While uveitis was once considered a single disease entity, it is now known that it can be caused by a variety of autoimmune disorders, infections, malignancies (pseudo-uveitis), or it may be idiopathic in nature, said Prof Guex-Crosier.
He noted that uveitis is classified into anterior, intermediate, posterior and panuveitis based on the anatomical involvement of the eye, according to the SUN classification. He added that few studies have comprehensively assessed the presence of uveitis, with prevalence estimates varying greatly, from 38 to 115 cases per 100,000 people.
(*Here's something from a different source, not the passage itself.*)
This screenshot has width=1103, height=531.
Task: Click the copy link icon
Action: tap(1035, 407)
The greatest frequency, however, is in working-age adults, which results in a greater burden of disease.
Diagnosis of uveitis includes a thorough examination and the recording of the patient’s complete medical history, said Prof Yan Guex-Crosier.
“The first golden rule is to know whether the uveitis is caused by an infectious process or an underlying disease. Laboratory tests may be done to rule out some classical cause of infection or an autoimmune disorder. Exclusion of an infectious disease is mandatory because if you treat a syphilis patient, for instance, with a huge amount of immunosuppresive therapy you may well irreversibly damage their vision, as syphilis is known to be the great imitator,” he said.
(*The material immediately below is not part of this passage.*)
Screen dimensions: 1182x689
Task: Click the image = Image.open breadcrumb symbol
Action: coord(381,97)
Another important rule of thumb is to exclude malignancy such as retinoblastoma or intraocular lymphoma that may masquerade as uveitis, said Prof Yan Guex-Crosier.
“The importance of accurate and timely diagnosis cannot be overstated, as making the correct diagnosis can be life-saving. If you start to treat what you think is simply an ocular inflammation and it turns out the patient has B-cell lymphoma, it could be catastrophic,” he said.
Once non-infectious uveitis has been diagnosed, treatment, usually in the form of oral or topical corticosteroids, should begin promptly to avoid serious complications. But a switch to immunosuppressive therapies or biologic agents is necessary in a second step in the presence of severe uveitis to avoid classical systemic and ocular complications of corticosteroids. Frequent complications of uveitis include: posterior synechiae, cataracts, glaucoma, band keratopathy, macular oedema and loss of vision, said Dr Guex-Crosier.
“We must know the specific complications of disease, with treatment tailored to individual patients and all the pros and cons discussed with the patient and their general practitioner. We also need to bear in mind that severe immunosuppression may also lead to opportunistic infections,” he concluded.